Thierry Crouzet

Bye-bye Genève

Je viens de passer deux superbes journées à Genève. Hier soir, lors de ma conférence à l’occasion du 199e First de rezonance.ch, j’ai rencontré des dizaines de connecteurs enthousiastes. Dans l’auditorium de la banque UBS, j’ai eu l’impression de donner un concert à des fans. La plupart n’avait pas lu Le peuple des connecteurs mais il était évident que tout ce que je disais faisait écho à ce qu’ils savaient, à ce qu’ils vivaient au quotidien. Je me suis alors dit que oui, nous sommes en train de changer le monde. J’ai aussi mesuré une fois de plus combien il est important que nous nous rencontrions face à face. La connexion n’est pas qu’une histoire de technologie, c’est une nouvelle façon de voir le monde.
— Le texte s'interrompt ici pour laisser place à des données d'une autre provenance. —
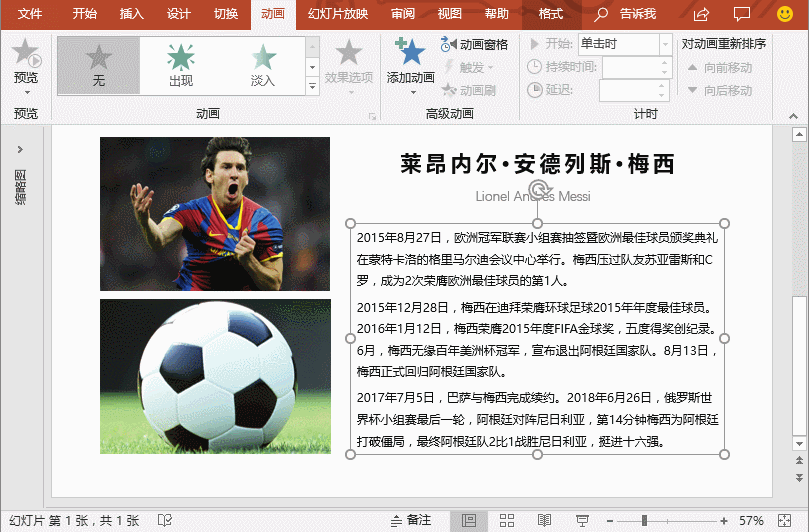The image size is (809, 532).
Task: Toggle the 备注 notes pane
Action: click(410, 521)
Un des auditeurs, Jean-José Paccaud, m’a proposé quelques slogans amusants, dont un que j’aime bien : Est-ce que les connecteurs s’en fichent ?. Je lui ai demandé s’il était publicitaire, il m’a dit non.
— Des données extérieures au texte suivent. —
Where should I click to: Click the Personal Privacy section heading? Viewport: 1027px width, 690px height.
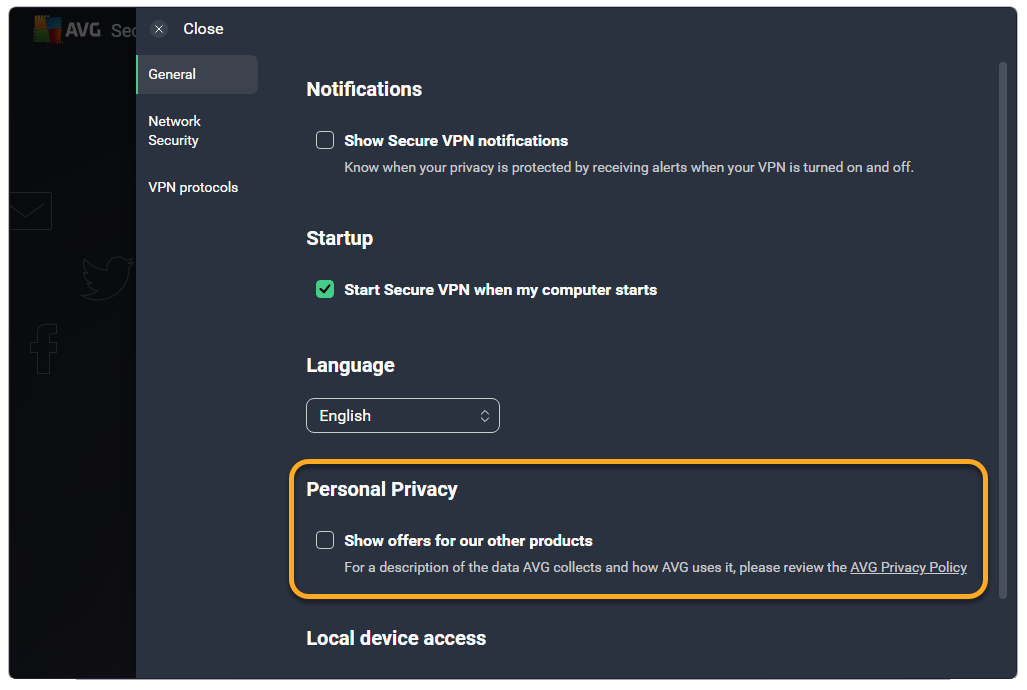click(x=381, y=489)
Je suis chômeur. Je dirigeais une boîte de 150 personnes et on m’a demandé de toutes les virer. Pas de problème. J’ai commencé par me virer moi-même.

J’ai trouvé cette attitude purement connecteur. Que ceux qui ont envie de faire de sales boulots le fassent eux-mêmes.

Pour toutes les nouvelles connexions que je viens d’établir, merci à l’équipe de rezonance, merci à Geneviève Morand, créatrice du premier réseau de networking social du web en 1998 et grande connecteuse. Je reviens à Genève quand tu veux. J’aimerais bien que ta façon de faire du rezeautage se développe en France. Comme tu me l’as dit tu ne travailles pratiquement jamais avec les Français. Serions-nous encore une fois retranchés dans notre village gaulois ? Il m’arrive souvent de le penser quand je me trouve à l’étranger.